If you've reserved port 443 for something else, you can change the port Pomerium sends inbound requests to by specifying a different listening port (like :8443) in the Address field of the Zero Console:

  1. Select Settings
  2. Select Advanced
  3. Enter the preferred port address
  4. Apply your changes

Changing the default port address for incoming connections in the Zero Console

info

Pomerium Zero also makes several outbound connections to the following pomerium.app domains on port 443 to fetch a cluster's configuration and status:

  • console.pomerium.app:443
  • connect.pomerium.app:443
  • telemetry.pomerium.app:443

Delete a cluster

At some point, you may want to delete a cluster. Currently, you can only delete a cluster if you have multiple clusters.

To delete a cluster:

  1. Select the clusters dropdown in the Zero Console navigation bar
  2. Select Manage Clusters
  3. Select the checkbox next to the cluster you want to delete, then select the Delete button in the table
  4. In the popup, select Delete to confirm

Pomerium Zero loses configuration after upgrading

If you installed Pomerium using the Linux install script during the Pomerium Zero beta, you will need to re-run the install script the first time you upgrade Pomerium. (Subsequent upgrades will not require this step.)

  1. First, find your current cluster token: look for a line beginning with Environment=POMERIUM_ZERO_TOKEN= in the file /usr/lib/systemd/system/pomerium.service.
  2. Copy this token into the following command and run it:
$ curl https://console.pomerium.app/install.bash | \
env POMERIUM_ZERO_TOKEN=<cluster_token> bash -s install

Pomerium Core

JWT Authentication

When securing the Pomerium Authenticate service with a certificate signed by Let's Encrypt, your upstream applications may reject the certificate when attempting to access the JWT signing key. Here's an example log line from Grafana:

logger=context error=Get "https://grafana.localhost.pomerium.io/.well-known/pomerium/jwks.json": x509: certificate signed by unknown authority

This is often due to the recent expiration of the DST Root CA X3 certificate. Many default keystores used by docker images and less-frequently updated distributions still carry this expired certificate. Even though Let's Encrypt certs are cross-signed with the ISRG Root X1 CA certificate, some applications will still reject them.

To clarify; this does not mean that the upstream service is rejecting the JWT signing key. Rather, it doesn't trust the Let's Encrypt certificate used by the Authorize service for TLS, and so it will not read the JWKS file.
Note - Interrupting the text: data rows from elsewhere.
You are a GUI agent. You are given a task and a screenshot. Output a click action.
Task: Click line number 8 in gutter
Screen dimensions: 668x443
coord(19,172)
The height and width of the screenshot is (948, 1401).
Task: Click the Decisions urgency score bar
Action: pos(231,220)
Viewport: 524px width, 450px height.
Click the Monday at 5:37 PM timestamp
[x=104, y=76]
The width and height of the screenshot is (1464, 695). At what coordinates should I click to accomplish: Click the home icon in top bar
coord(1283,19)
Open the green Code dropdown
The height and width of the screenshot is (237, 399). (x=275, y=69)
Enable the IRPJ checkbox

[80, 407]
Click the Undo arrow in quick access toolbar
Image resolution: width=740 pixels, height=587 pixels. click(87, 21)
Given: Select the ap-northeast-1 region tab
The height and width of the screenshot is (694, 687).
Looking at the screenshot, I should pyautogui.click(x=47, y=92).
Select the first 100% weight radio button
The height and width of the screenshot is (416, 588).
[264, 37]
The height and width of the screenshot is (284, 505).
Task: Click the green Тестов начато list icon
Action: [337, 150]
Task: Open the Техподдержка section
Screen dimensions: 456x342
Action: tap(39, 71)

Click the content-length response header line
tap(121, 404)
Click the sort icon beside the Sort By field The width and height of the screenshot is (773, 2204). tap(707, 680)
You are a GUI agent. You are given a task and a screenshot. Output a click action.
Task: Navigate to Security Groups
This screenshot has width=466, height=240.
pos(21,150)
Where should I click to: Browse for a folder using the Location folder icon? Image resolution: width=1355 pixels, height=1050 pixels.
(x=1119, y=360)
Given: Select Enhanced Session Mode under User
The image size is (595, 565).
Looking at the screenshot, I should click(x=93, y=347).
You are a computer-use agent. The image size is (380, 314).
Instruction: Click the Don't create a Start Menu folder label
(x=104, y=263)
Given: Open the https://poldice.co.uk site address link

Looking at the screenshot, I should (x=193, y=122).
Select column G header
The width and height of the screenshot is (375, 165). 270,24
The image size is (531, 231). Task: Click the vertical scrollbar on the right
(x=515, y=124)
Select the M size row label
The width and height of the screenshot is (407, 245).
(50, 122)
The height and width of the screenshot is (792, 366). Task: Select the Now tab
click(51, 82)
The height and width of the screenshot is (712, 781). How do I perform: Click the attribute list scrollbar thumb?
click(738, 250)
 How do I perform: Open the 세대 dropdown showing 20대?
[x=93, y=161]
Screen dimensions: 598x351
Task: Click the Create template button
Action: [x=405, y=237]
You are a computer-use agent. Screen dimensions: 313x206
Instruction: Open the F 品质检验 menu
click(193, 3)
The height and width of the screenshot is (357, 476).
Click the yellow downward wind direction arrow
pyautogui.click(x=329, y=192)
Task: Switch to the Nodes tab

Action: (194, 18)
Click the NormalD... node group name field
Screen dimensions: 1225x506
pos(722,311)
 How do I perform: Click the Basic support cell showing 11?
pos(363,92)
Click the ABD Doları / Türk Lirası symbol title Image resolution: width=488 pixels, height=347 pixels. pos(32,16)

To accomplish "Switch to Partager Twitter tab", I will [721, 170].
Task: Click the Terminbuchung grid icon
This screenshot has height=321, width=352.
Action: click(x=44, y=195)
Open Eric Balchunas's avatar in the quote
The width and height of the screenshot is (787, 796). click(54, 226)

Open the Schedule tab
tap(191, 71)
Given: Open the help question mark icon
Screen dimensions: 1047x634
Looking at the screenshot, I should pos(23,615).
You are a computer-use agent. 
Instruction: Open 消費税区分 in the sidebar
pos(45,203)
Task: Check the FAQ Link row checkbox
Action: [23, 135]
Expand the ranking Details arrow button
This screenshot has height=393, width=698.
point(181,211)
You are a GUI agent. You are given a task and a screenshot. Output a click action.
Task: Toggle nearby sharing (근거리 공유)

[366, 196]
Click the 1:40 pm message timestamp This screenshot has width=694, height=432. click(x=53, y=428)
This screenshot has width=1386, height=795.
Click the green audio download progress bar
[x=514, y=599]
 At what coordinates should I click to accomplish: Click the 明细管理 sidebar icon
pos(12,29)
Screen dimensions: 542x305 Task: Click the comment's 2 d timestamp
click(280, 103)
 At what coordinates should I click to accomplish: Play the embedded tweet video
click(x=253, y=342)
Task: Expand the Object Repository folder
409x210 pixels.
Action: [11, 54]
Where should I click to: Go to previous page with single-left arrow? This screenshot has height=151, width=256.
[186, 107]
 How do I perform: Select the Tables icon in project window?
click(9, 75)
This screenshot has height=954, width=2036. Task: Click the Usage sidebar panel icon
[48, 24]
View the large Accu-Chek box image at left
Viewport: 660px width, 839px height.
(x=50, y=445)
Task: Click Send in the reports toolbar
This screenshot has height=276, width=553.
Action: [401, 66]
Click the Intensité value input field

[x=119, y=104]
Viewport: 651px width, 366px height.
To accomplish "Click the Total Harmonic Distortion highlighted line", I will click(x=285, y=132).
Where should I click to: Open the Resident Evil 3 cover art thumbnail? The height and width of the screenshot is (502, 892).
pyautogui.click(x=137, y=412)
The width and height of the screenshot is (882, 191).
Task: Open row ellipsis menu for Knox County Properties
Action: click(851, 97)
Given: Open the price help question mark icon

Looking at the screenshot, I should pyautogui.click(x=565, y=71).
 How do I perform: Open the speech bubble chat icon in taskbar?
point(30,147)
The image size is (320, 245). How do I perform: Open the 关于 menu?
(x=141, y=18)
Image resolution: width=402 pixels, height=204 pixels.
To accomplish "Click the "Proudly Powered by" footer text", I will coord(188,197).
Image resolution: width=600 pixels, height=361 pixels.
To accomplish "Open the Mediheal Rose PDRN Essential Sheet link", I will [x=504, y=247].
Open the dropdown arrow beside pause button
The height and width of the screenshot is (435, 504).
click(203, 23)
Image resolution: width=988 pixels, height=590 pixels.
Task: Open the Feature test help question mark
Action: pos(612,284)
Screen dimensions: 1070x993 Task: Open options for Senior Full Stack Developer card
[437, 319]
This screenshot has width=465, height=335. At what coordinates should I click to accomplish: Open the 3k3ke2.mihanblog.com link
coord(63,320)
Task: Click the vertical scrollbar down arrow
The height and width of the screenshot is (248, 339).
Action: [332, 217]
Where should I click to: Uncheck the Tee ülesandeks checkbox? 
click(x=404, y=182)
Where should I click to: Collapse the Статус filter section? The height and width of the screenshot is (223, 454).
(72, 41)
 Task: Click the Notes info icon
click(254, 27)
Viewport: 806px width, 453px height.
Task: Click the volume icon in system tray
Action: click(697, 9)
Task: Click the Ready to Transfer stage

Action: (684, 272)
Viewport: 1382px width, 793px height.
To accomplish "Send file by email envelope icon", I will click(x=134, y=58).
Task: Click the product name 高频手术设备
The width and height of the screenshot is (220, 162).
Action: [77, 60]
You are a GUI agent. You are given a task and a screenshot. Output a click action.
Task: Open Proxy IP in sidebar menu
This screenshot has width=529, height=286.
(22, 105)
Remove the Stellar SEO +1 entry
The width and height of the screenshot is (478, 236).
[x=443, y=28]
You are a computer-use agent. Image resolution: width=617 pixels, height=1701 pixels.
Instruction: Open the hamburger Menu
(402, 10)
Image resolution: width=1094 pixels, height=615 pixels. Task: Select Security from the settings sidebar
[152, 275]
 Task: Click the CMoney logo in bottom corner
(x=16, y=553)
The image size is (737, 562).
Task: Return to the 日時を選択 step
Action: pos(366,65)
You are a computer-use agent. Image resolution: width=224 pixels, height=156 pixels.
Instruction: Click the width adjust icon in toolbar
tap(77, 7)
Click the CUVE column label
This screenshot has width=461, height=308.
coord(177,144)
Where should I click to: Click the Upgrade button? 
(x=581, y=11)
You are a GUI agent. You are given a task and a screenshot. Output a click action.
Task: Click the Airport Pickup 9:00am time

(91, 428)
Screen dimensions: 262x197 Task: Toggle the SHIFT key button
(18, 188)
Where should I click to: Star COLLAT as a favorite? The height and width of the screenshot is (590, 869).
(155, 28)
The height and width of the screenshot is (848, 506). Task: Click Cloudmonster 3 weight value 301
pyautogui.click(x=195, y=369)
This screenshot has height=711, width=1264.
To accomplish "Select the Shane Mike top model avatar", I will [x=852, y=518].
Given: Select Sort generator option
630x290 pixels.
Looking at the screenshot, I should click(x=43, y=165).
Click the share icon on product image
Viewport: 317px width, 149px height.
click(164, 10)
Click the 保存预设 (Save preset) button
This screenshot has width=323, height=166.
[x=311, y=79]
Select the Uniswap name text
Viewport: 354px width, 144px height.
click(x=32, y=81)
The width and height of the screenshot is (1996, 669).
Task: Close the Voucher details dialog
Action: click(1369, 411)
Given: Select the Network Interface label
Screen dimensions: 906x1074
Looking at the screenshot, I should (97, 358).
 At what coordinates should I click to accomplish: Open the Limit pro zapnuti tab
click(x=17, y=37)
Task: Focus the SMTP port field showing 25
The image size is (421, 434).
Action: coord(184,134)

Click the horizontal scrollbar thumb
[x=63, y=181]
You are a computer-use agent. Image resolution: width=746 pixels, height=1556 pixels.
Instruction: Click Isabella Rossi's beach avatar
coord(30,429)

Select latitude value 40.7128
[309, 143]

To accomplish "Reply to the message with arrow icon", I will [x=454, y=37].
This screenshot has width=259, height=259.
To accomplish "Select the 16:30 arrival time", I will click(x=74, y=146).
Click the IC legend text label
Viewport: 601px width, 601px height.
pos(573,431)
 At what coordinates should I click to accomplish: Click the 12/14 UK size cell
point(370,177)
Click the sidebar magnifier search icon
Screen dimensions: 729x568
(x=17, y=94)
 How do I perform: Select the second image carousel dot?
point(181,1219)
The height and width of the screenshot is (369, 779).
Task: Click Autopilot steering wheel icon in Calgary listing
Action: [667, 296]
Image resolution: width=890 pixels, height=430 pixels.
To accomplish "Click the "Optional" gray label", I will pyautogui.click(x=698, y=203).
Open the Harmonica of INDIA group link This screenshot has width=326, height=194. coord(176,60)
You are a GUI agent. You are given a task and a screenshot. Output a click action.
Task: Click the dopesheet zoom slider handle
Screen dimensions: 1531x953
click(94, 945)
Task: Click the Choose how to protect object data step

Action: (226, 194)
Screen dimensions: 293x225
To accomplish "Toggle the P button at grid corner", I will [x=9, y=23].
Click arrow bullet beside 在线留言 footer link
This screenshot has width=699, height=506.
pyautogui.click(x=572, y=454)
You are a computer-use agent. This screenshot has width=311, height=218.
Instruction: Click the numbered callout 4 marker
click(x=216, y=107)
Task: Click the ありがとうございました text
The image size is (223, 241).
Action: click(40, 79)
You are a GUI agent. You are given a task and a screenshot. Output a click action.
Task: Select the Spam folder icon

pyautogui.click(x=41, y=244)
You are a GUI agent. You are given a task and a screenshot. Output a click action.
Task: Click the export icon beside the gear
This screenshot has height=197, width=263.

For upstream applications that can use a local signing key file, you can circumvent this issue using curl or wget to download the signing key locally (relative to the upstream service). Using Grafana again as an example:

  1. Download the jwks.json file from the authenticate server:

    curl https://grafana.localhost.pomerium.io/.well-known/pomerium/jwks.json > /etc/grafana/jwks.json
  2. Edit the upstream service configuration to use the local key to verify tokens:

    [auth.jwt]
    enabled = true
    header_name = X-Pomerium-Jwt-Assertion
    email_claim = email
    jwk_set_file = /etc/grafana/jwks.json
    cache_ttl = 60m

Kubernetes Ingress Controller

View Event History

Pomerium Ingress Controller will add events to the Ingress objects as it processes them.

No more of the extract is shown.